→ **Extract**

===============

Why don't you all rather take a trip to the land of beautiful sunsets and come visit South Africa? 

There is plenty of coffee, tea, booze and the almighty chocolate cookie!


----------



## Foxee (Jul 25, 2011)

Jinxi said:


> Why don't you all rather take a trip to the land of beautiful sunsets and come visit South Africa?
> 
> There is plenty of coffee, tea, booze and the almighty chocolate cookie!


That's it! I say Hawke and I meet at Kang's, head to the airport, and we're off to South Africa for cookies all things wonderful!


----------



## Deleted member 33527 (Jul 25, 2011)

I wouldn't mind the land of beautiful sunsets. 

Or you guys could all pay a visit to the Emerald City - Seattle of course! You like ferry boat rides? I'll pay for the tickets.


----------



## Steve (Jul 25, 2011)

I am up for SAf, as long as I can drive there, via Spain and a ferry, hmm, maybe. Might see around 20 sunsets along the way, he-he. Buying a new Motorhome and hitting Europe for 6 months, work permitting.

Hey, my son was in Seattle a week ago, is it, go Seahawks?  Lives  and plays football, (soccer) in Vancouver.


----------



## Jinxi (Jul 25, 2011)

Foxee said:


> That's it! I say Hawke and I meet at Kang's, head to the airport, and we're off to South Africa for cookies all things wonderful!



Yay!! I'll put the coffee pot on and go visit the little bakery down the road tomorrow and stock up on those cookies


----------



## Deleted member 33527 (Jul 25, 2011)

> Hey, my son was in Seattle a week ago, is it, go Seahawks? Lives and plays football, (soccer) in Vancouver.


Yup. The Seattle Seahawks.


----------



## Hawke (Jul 25, 2011)

Foxee said:


> That's it! I say Hawke and I meet at Kang's, head to the airport, and we're off to South Africa for cookies all things wonderful!



I'm packing as we speak! 

Okay, so who stole the sunblock?


----------



## Bilston Blue (Jul 25, 2011)

> is it, go Seahawks?



Football? Must be the Sounders. NFL = Seahawks.

And London I might just make, though much further I'd have to bring my guitar to busk for my fare.


----------



## bazz cargo (Jul 25, 2011)

> Bazz renaming counties all over England;



It is mighty nice to be included, but the guardian of my portal wont let me out. BUT (yes big but) if I _win big_ on the lottery I will pay air fare's to a shindig on a big ship in the Caribbean. I hear Xo is up for free food and drinkies. (Brian Airways specials). I'll even make sure there is a pole for Loulou to dance with.:wink:


----------



## RoundEye (Jul 25, 2011)

How about a trip to a historical city such as new Orleans? Coffee and alcohol are everywhere, you can even walk the streets with it (both).

===============

→ **Problem A**
Shorten the paragraph in the forum thread that begins "I am up for SAf" while keeping its main facts.
→ **Problem B**
Write out the forum thread between "I wouldn't mind" and "months, work permitting.", inclusive, replacing "sunsets" with "sunrises".
→ **Problem C**
In the forum thread, what would Bilston Blue have to bring to busk for the fare?

[Collected data]
===============

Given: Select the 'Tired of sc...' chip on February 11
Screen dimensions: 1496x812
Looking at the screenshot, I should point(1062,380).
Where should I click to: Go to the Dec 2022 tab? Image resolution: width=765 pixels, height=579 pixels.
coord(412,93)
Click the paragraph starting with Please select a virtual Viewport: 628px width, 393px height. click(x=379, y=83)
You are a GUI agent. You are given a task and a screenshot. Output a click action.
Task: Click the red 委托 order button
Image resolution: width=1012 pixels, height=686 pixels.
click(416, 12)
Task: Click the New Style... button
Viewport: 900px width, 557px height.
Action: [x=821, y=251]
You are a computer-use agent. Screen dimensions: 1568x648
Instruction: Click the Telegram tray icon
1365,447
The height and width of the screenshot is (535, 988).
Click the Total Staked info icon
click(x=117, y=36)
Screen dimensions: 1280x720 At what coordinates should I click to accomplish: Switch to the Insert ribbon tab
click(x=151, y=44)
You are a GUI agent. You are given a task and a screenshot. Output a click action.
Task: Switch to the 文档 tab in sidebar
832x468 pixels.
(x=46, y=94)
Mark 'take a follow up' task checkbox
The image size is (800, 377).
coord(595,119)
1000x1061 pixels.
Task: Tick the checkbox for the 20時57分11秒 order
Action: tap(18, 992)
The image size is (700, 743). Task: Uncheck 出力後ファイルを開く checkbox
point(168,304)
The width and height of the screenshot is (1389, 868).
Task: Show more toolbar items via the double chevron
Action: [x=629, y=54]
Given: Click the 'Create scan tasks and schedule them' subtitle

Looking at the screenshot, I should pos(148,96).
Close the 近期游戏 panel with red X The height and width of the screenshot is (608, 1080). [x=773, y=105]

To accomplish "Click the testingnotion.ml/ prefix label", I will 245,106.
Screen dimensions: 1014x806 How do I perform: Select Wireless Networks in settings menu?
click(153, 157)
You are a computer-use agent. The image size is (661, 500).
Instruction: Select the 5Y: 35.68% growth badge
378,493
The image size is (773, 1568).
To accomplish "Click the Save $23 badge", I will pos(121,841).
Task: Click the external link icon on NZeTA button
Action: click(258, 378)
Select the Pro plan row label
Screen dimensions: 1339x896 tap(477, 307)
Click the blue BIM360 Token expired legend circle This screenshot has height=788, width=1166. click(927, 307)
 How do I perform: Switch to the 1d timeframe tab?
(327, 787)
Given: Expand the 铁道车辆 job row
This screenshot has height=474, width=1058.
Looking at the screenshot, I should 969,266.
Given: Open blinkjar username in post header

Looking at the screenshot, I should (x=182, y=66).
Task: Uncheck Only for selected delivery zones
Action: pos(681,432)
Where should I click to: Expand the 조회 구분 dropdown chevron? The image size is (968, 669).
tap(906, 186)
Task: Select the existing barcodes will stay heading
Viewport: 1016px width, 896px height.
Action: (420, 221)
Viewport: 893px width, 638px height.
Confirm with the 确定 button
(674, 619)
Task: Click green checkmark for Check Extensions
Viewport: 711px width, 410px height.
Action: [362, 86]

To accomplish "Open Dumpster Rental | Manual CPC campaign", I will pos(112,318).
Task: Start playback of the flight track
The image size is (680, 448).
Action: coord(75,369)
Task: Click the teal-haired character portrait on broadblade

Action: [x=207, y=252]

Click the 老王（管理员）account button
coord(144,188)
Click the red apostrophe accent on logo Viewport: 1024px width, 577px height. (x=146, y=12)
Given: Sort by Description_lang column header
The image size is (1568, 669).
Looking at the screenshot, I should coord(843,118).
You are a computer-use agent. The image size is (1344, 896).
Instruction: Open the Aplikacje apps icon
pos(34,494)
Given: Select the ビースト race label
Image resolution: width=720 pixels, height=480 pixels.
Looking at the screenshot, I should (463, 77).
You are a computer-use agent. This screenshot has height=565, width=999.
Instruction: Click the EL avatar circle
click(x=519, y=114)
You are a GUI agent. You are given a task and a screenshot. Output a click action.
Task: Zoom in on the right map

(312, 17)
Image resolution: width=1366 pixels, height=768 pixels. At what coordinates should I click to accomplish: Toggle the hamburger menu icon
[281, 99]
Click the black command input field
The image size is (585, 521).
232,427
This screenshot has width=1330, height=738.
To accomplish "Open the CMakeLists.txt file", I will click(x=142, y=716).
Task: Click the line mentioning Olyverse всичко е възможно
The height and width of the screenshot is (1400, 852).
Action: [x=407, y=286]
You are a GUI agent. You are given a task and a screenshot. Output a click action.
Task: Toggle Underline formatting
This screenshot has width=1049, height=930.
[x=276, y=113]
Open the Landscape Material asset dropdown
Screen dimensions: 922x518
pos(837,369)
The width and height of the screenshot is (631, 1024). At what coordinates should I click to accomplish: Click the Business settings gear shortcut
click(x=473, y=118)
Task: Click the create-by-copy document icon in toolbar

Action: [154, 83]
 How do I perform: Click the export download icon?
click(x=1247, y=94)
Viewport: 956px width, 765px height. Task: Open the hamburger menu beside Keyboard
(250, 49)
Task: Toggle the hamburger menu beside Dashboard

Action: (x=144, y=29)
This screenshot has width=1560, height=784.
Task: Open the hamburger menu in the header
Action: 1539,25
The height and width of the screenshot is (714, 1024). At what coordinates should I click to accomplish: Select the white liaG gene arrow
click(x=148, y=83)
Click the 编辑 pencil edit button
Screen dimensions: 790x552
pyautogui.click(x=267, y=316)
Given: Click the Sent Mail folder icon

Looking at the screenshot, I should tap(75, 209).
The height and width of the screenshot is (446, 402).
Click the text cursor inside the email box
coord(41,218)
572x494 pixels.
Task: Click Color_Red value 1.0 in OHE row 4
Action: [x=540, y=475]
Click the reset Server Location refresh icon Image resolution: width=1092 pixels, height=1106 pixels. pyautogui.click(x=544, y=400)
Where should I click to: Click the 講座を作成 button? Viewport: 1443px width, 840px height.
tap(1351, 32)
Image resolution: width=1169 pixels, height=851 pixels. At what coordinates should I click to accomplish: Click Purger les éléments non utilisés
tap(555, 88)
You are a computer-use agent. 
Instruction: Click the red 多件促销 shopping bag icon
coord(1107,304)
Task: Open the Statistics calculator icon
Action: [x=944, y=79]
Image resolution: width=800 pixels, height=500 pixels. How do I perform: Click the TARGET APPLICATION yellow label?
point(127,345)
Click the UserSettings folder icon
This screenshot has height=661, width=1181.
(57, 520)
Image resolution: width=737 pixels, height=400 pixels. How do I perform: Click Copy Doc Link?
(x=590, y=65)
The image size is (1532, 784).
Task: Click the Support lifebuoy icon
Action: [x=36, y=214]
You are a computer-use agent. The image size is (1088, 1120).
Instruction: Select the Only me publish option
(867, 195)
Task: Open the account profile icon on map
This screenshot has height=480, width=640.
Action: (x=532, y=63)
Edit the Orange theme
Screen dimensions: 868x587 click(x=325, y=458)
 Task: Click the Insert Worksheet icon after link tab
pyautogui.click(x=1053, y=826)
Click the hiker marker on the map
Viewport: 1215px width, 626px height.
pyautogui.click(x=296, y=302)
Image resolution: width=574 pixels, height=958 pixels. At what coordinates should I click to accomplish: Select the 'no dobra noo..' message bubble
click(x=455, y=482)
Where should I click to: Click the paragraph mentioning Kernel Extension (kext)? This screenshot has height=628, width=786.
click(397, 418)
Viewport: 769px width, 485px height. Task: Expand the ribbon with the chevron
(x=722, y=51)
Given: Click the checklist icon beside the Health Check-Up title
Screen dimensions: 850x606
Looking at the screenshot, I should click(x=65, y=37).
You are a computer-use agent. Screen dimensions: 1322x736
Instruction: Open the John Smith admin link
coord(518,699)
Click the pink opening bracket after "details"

===============

→ **Task response A**
Steve is up for South Africa if he can drive there through Spain and take a ferry, maybe seeing around 20 sunsets on the way. He is buying a new motorhome to tour Europe for 6 months, if work permits.

→ **Task response B**
I wouldn't mind the land of beautiful sunrises. 

Or you guys could all pay a visit to the Emerald City - Seattle of course! You like ferry boat rides? I'll pay for the tickets.


----------



## Steve (Jul 25, 2011)

I am up for SAf, as long as I can drive there, via Spain and a ferry, hmm, maybe. Might see around 20 sunrises along the way, he-he. Buying a new Motorhome and hitting Europe for 6 months, work permitting.

→ **Task response C**
A guitar.